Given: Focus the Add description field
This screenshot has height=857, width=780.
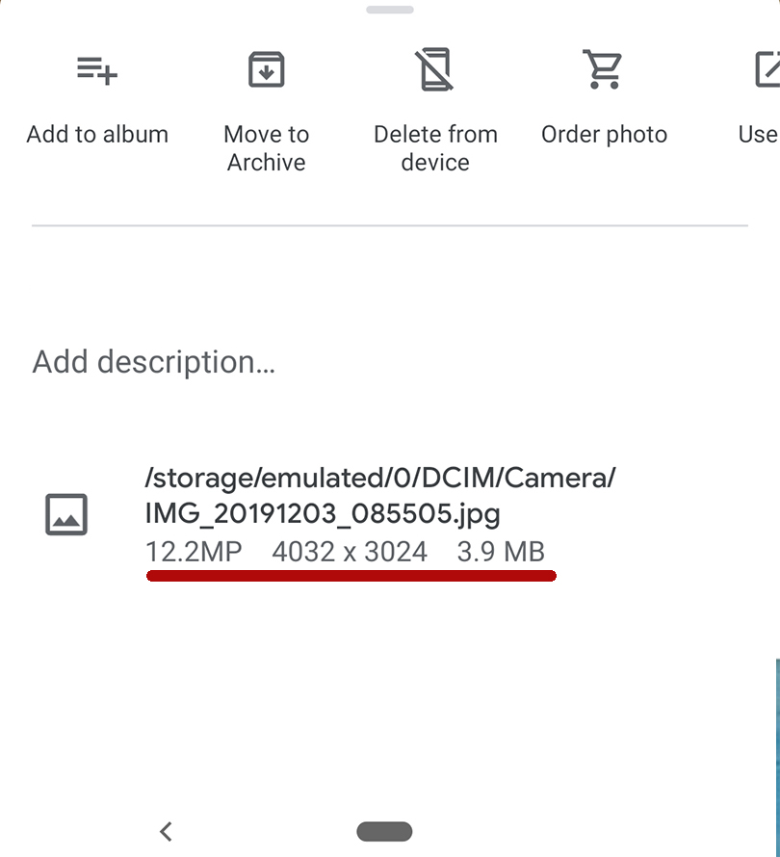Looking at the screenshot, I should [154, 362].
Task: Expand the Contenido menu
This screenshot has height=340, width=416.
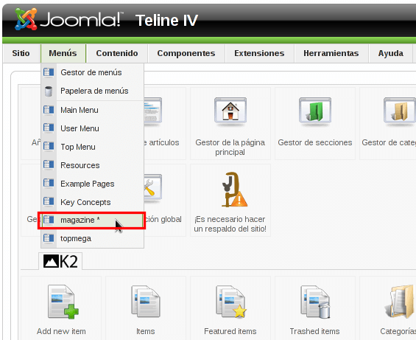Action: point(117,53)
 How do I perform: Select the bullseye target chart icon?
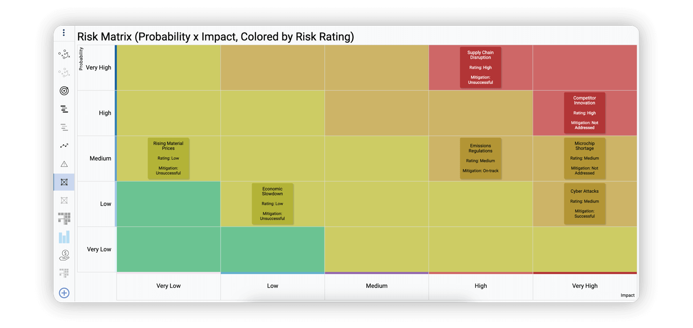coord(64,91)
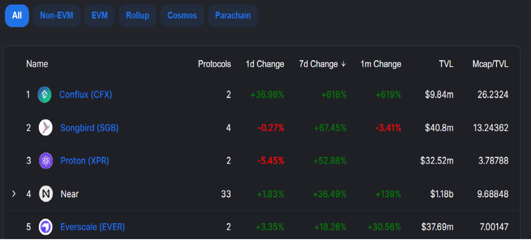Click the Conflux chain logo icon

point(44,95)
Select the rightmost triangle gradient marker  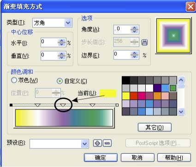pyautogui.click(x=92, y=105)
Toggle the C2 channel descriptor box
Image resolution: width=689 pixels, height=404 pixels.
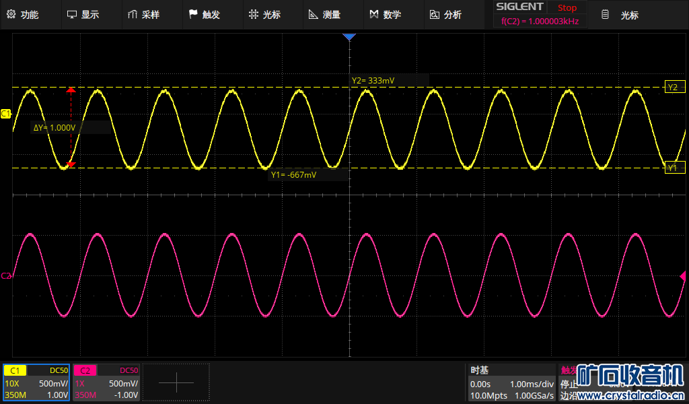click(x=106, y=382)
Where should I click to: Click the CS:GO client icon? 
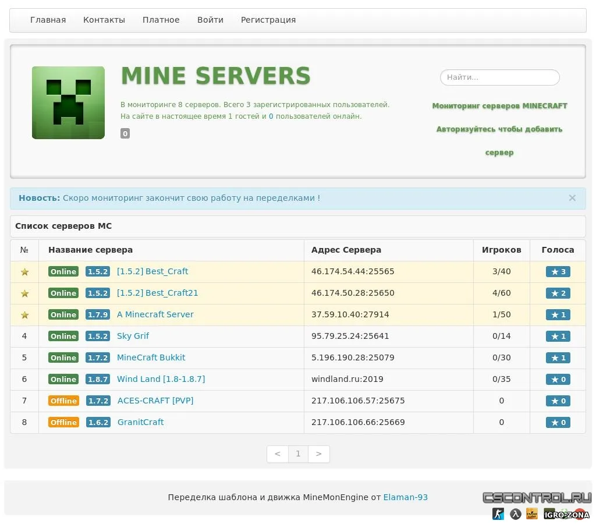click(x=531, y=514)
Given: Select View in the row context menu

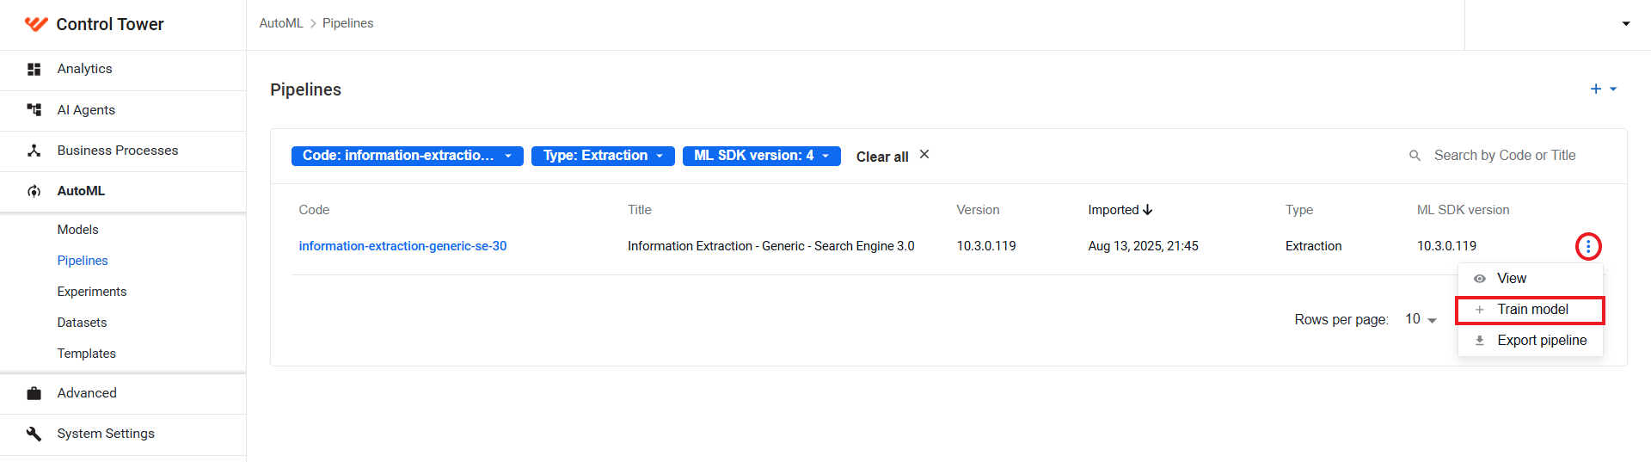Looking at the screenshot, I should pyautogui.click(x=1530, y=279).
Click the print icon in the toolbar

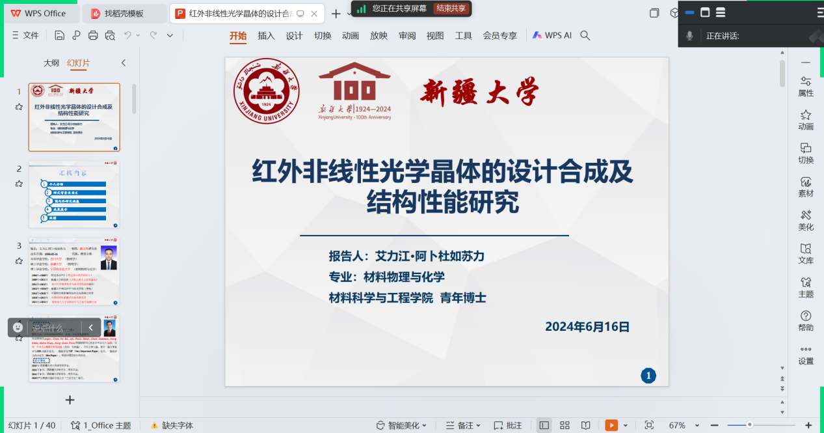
--
| WORK INSTRUCTIONS |
Leave out every picture, and repeat word for word only the lines from the one holding "Given: Select View in the row context menu" through the end of the entries above, both ends included.

| TASK SOLUTION |
Given: Select View in the row context menu

Looking at the screenshot, I should pyautogui.click(x=1530, y=279).
Click the print icon in the toolbar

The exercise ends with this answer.